What can WebPT Members do?
If you’re a WebPT Member, you can take advantage of the ability to sort patients by insurance and separate Medicaid patients to check their benefits. Using the advanced search tool in the WebPT EMR will allow you to sort patients with Medicaid as their primary insurance so these patients can be prioritized for benefits verification checks and in-person follow ups. It’s important to note that many patients with Medicare as their primary insurance have Medicaid as a secondary insurance. If you want to run a search for patients with Medicaid as a secondary payer, you’ll want to follow the instructions offered in this article from our Knowledge Base, where you can leverage the Documented Visits report in WebPT Analytics to filter secondary insurance for Medicaid.
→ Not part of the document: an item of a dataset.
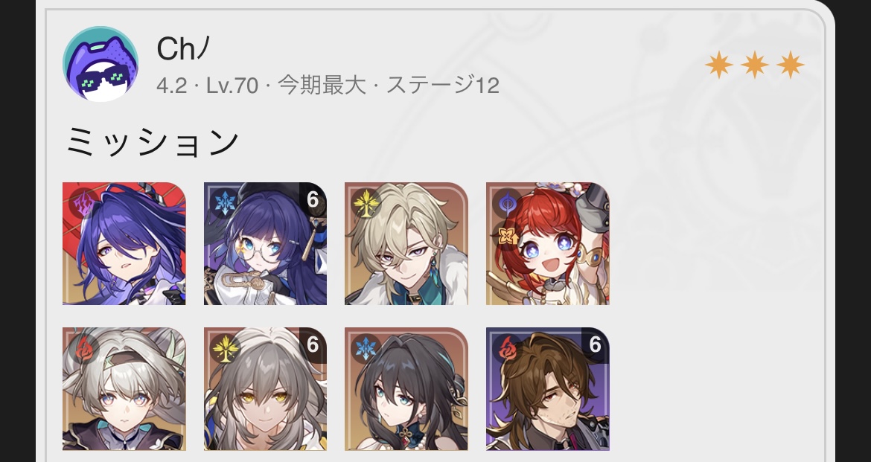Screen dimensions: 871x462
Task: Click the first orange star rating
Action: click(719, 65)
And if you’re using WebPT eBV, you can quickly verify benefits with all state Medicaid payers, save Rhode Island. All you’ll need is a working NPI to run checks on each of those patients, and in the case of California-based providers, a provider PIN.
While this Medicaid change is more of a return to pre-pandemic rules rather than a major shift in the program’s policy, it will have an effect on millions of patients—many of whom are undoubtedly being treated by rehab therapists. Clinicians and staff need to be aware of when these changes are being implemented in their state—and how they can prepare themselves and their patients to avoid any coverage issues.